Mas ao mesmo tempo, os autores descrevem um outro estudo mais recente, demonstrando que o treinamento excessivo e correr maratonas podem diminuir os benefícios obtidos até então, podendo desencadear quadros de aterosclerose e doenças cardiovasculares.
Após a participação em provas/treinos de longa duração, alguns biomarcadores quando coletados sinalizam possíveis danos cardíacos com o aumento de suas concentrações no sangue. Marcadores de necrose dos miócitos e de congestão cardíaca foram encontrados de forma mais elevada em ultramaratonistas comparado a maratonistas. Estes biomarcadores tem comportamento diferenciado de acordo com a quilometragem semanal, onde atletas com menos de 56 km / semana antes de uma maratona, apresentam maiores concentrações de determinados marcadores. Ainda neste estudo apresentado pelos autores, demonstrou-se que a presença de alguns biomarcadores estavam associados a uma disfunção diastólica pós corrida. Além disso, muito dos marcadores medidos apresentam seus picos após a prova, seguindo elevados por até 72 horas.

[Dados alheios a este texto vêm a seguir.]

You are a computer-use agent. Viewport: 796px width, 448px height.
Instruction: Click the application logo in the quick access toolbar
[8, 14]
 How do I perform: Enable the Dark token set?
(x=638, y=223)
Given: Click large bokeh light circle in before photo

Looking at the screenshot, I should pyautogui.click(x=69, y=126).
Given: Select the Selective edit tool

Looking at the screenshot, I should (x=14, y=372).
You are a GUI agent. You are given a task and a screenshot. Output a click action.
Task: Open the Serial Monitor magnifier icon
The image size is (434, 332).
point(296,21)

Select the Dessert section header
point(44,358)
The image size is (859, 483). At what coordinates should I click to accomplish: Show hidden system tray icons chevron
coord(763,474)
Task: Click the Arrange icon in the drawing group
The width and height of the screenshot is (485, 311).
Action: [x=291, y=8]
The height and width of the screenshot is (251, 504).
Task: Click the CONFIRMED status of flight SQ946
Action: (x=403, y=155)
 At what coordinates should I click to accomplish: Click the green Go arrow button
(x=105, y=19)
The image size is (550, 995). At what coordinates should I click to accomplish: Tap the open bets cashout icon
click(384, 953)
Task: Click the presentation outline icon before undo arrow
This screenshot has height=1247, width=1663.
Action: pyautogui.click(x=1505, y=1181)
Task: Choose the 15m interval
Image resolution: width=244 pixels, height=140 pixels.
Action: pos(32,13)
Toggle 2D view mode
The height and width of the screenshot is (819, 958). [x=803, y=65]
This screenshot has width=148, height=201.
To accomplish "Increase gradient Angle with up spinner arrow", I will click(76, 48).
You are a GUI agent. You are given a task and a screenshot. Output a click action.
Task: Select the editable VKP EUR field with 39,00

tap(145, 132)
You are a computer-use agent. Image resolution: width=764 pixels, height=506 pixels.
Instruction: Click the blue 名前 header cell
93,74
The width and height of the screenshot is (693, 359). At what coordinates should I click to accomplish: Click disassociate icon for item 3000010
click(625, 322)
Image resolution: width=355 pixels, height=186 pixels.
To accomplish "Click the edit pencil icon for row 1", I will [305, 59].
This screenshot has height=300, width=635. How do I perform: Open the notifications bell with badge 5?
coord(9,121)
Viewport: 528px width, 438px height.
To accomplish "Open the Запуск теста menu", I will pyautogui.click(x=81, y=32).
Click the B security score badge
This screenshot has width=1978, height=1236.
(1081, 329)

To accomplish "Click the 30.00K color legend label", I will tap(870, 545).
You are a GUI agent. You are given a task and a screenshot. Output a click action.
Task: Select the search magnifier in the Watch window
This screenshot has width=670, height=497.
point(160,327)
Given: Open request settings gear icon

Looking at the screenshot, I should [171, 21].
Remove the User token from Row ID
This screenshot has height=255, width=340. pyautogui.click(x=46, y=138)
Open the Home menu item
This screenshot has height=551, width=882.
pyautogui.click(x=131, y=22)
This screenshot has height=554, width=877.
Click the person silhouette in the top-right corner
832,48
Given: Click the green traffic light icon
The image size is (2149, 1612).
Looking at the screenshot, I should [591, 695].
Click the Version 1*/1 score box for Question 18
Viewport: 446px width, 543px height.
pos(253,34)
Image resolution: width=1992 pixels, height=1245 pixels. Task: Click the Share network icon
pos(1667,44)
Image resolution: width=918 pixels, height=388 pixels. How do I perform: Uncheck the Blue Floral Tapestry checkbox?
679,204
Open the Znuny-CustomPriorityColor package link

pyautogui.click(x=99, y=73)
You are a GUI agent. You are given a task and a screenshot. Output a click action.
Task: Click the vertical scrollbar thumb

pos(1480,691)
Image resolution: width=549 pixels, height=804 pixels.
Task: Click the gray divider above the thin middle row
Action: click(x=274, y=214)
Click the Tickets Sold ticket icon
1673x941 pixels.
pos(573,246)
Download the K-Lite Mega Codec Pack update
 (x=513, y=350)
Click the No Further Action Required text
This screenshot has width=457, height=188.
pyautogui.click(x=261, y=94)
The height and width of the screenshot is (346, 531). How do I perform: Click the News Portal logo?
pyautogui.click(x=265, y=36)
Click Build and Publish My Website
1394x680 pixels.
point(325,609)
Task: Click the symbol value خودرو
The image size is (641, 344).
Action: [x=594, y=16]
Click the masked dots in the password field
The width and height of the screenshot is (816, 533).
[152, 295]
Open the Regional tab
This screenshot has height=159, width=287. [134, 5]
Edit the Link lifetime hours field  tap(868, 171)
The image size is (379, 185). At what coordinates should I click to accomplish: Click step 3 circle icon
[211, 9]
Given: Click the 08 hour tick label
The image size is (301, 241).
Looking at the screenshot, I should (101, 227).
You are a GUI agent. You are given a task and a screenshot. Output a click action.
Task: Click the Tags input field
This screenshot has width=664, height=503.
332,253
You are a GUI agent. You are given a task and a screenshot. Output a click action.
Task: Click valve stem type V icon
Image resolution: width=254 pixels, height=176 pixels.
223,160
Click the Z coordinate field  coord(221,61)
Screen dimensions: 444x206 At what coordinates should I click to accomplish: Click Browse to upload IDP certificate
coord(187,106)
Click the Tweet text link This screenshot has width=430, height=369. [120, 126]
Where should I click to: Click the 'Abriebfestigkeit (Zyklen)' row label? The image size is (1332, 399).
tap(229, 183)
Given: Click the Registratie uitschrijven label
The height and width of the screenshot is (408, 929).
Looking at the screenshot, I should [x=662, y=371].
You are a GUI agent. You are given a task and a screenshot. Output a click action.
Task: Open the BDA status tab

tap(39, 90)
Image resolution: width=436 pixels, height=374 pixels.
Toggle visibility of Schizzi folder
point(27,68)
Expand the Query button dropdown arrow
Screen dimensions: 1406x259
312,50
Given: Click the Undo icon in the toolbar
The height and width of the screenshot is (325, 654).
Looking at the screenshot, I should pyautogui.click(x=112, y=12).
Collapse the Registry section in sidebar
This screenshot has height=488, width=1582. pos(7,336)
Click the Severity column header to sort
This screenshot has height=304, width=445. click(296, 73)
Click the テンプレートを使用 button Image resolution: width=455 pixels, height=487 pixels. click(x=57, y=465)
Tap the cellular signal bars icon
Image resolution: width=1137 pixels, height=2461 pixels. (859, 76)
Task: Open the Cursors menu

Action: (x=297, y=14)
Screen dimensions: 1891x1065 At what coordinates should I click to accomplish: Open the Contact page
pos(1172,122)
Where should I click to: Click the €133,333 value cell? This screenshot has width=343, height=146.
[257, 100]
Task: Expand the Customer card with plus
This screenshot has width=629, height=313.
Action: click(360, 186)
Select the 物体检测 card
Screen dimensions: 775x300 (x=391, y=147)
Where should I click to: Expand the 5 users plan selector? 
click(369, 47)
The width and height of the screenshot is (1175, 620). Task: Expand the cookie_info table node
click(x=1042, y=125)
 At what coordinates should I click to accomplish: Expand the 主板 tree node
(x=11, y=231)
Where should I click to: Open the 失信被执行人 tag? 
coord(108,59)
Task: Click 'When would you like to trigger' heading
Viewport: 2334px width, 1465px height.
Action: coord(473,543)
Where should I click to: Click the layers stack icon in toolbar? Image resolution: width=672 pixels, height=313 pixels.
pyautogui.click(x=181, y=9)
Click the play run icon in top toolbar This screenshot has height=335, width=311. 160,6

Outros pontos de destaque na saúde cardíaca pós maratona são algumas condições que podem se desenvolver como por exempolo a fibrilação atrial. Neste caso, maratonistas do sexo masculino apresentam 8,8 vezes mais risco de desenvolver esta anomalia comparado a indivíduos sedentários. Além disso, o tempo de treinamento para uma maratona pode desenvolver um alargamento do átrio esquerdo, onde aqui também os homens estão mais sujeitos a esta condição. Atletas com grandes volumes de treino e com histórico de participação em muitas provas de ultra endurance apresentaram áreas fibróticas no coração, mas com característica não isquêmicas, esta condição pode gerar um quadro de arritmia ventricular.
Um dos estudos citados pelos autores demonstrou uma prevalência de calcificação nas artérias coronárias entre homens com mais de 50 anos com mais de 5 maratonas completadas nos últimos 3 anos.
Outro fator importante é a ocorrência de mortes súbitas sendo reportada, no artigo, de 2,33 para cada 100 mil atletas, sendo os homens mais acometidos, e normalmente estas mortes acontecem nos primeiros 1,6 km, menos de 5% de toda a maratona.
Como vimos até o momento tem-se vantagens e desvantagens para o sistema cardiovascular ao se propor a correr uma maratona. Tem-se grandes evidências de que o exercício físico regular tem um efeito benéfico no sistema cardiovascular em vários domínios, incluindo a melhora dos fatores de risco cardiovascular, como melhora do perfil lipídico, menor pressão arterial em repouso, melhora da função endotelial e diminuição da variabilidade do intervalo QT. No entanto, correr maratonas também está associada a estresse maciço no sistema cardiovascular, com elevações de biomarcadores cardíacos, aumento da incidência de fibrilação atrial, remodelamento estrutural do ventrículo direito e eventos cardíacos maiores.
Portanto, ao colocar na balança de ônus e bônus de se correr uma maratona deve-se estar muito consciente deste feito. Certamente, efeitos colaterais podem aparecer, e isso deve ser considerado por corredores e treinadores, e principalmente pelo corredor sem assistência de um profissional que possa controlar as variáveis de treinamento para que estes efeitos tenham menor ocorrência.